道長、双六の賽子(占い)で「五」を出す。「ああ、良かった。」って感じの表情。さすが。
という「今」に、 独り 藤式部「宿世」と書いて眺めている。
で、「タイトル」 演出・佐々木 善春 氏 「とだえぬ絆」
『為時屋敷』 「左大臣さまからの賜り物」正月の米、酒、菓子、と
白銀色地の立涌の地紋も美しい「唐織」生地、家に届いている。
惟規と、為時、まひろ、と、糸さん。『裳着』の祝いに最高級の織物。
「やっぱり自分の子はかわいいんだな。」と惟規。に、為時が、「今、何と申した?」と、まさか、ええっって感じで。
惟 「父上知らないの?」
ま 「ご存知だと、おもうけど。」
糸 「若様に、だけはお話ししたような。」
為 「カタコは…左大臣さまの、」
惟 「言ってしまってよかったよね。」
為 「宣孝どのは何も知らずに?」
ま 「ご存知です。そのうえで一緒に育てようと。本当にかわいがってくださりました。」 ……「台本」を写してしまった…見事な掛け合い。
そうですね、為時さん、事実を知っていたら、カタコとの爺・孫関係、きっと全然ギクシャクしていたでしょう。親友 宣孝 の 忘れ形見と思えばこそ、より可愛い。もあったでしょうし。
為 「左大臣さまは?」 に、まひろは「いいえ、」と。
為 の「いい機会。お話ししては。」は、たぶん、皆も意外な言葉。
♬ ポロポロポ ♬ポロポトポ ♬ポロポポポ のBGM。見事に『物語』中の
左大臣(元の頭の中将)と玉鬘(夕顔が産んだ娘)の『裳着』匂わせ。
…あ、そういえば、前に『帚木』を家で読み聞かせしていたけと、豪華本まで出来た「33帖」、為時家 の みなさんは読んだのかな。…家に「写本」? 下書き「原稿」はあるか…。 為時 の発言は、源氏物語『行幸』での展開からの台詞かな。=「実の父」に「腰結い役」をお願いする……。
カタコ 帰って来る。やはり「何処から」?
「叔父上さま、いらっしゃいませ。」と惟規に挨拶。為時の「左大臣さまからの…」に「いりませぬ。そんなの。」って。惟規の「まさか知ってるの?」との(視聴者も含め)みんなが思うことに、まひろ、頚よこに振る。

項目の抜粋 =
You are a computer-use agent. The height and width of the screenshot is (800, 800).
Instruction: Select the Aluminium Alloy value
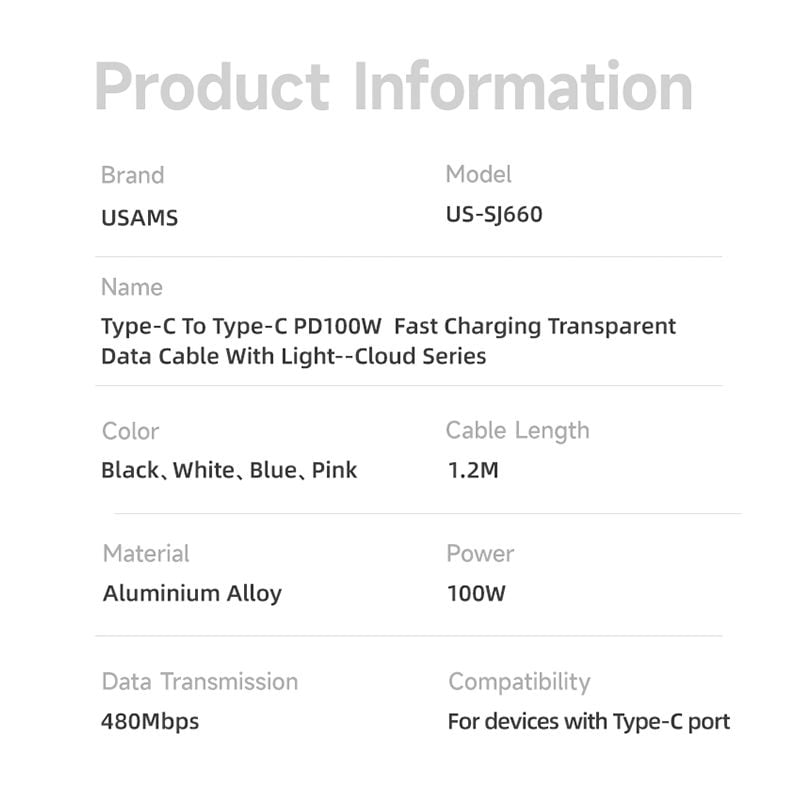pyautogui.click(x=192, y=593)
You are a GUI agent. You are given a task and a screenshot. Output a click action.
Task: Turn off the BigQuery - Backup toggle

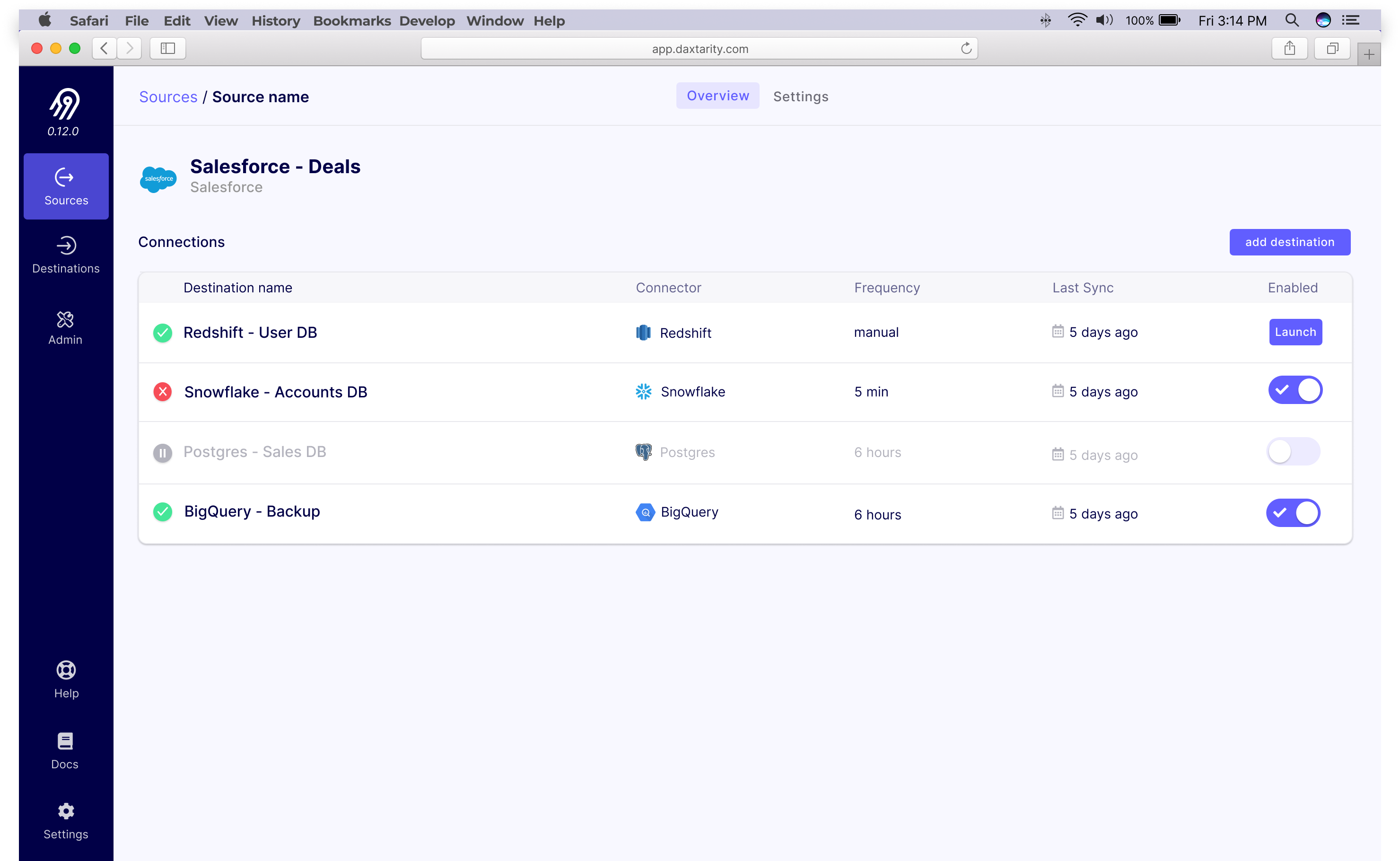(x=1295, y=512)
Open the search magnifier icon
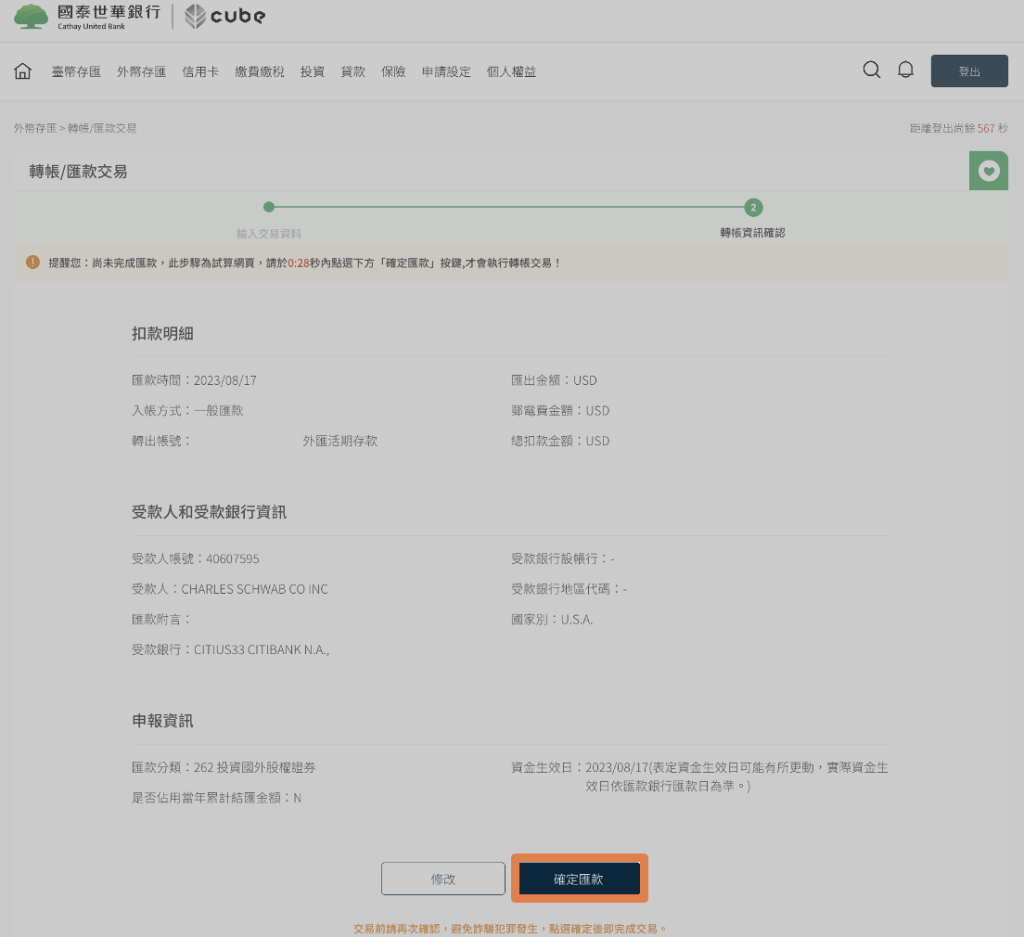 (x=871, y=70)
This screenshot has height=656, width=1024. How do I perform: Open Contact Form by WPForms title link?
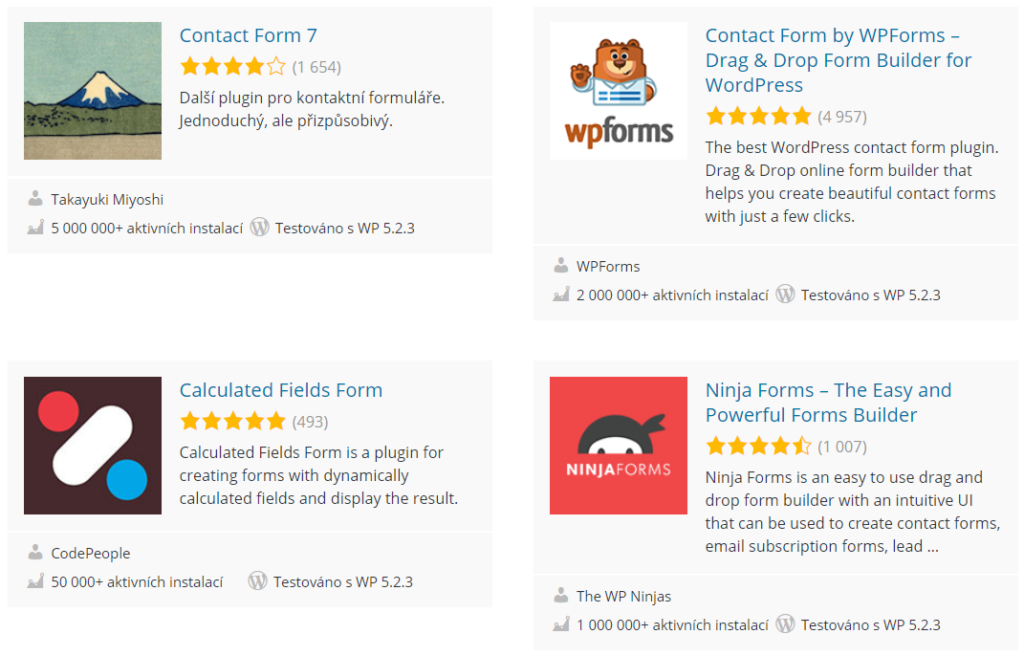tap(839, 60)
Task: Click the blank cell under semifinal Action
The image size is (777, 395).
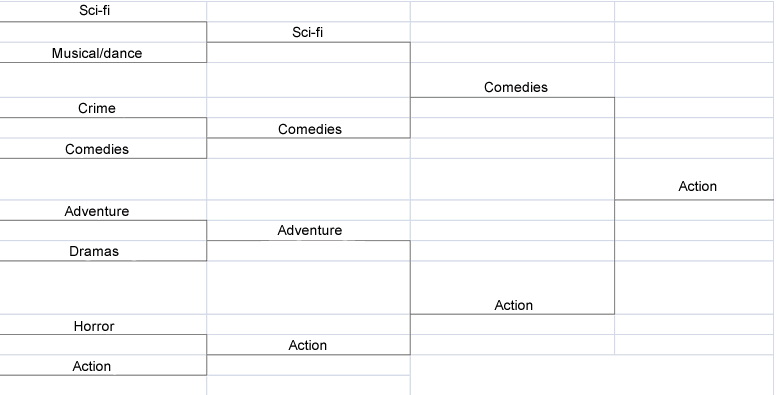Action: 512,325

実施する課題 =
1) 上の本文から、「糸 「若様に、だけはお話ししたような。」」を含む語句で始まり「為 の「いい機会。お話ししては。」は、たぶん、皆も意外な言葉。」で終わる部分を、一字も変えずに書き写してください。
2) 次の(a)〜(c)が本文と合っているかどうかを、それぞれ「はい」か「いいえ」で答えてください。判断の決め手となる本文の言葉も、そのまま引用してください。(a) 宣孝は事実を知らないままカタコを育てた。(b) 道長は双六の賽子で「五」を出した。(c) 帰って来たカタコは、左大臣さまからの賜り物を受け取ると言った。

課題別の解答 =
1)
糸 「若様に、だけはお話ししたような。」
為 「カタコは…左大臣さまの、」
惟 「言ってしまってよかったよね。」
為 「宣孝どのは何も知らずに?」
ま 「ご存知です。そのうえで一緒に育てようと。本当にかわいがってくださりました。」 ……「台本」を写してしまった…見事な掛け合い。
そうですね、為時さん、事実を知っていたら、カタコとの爺・孫関係、きっと全然ギクシャクしていたでしょう。親友 宣孝 の 忘れ形見と思えばこそ、より可愛い。もあったでしょうし。
為 「左大臣さまは?」 に、まひろは「いいえ、」と。
為 の「いい機会。お話ししては。」は、たぶん、皆も意外な言葉。

2)
(a) いいえ。本文に『ご存知です。そのうえで一緒に育てようと。』とある。
(b) はい。本文に『道長、双六の賽子(占い)で「五」を出す。』とある。
(c) いいえ。本文に『いりませぬ。そんなの。』とある。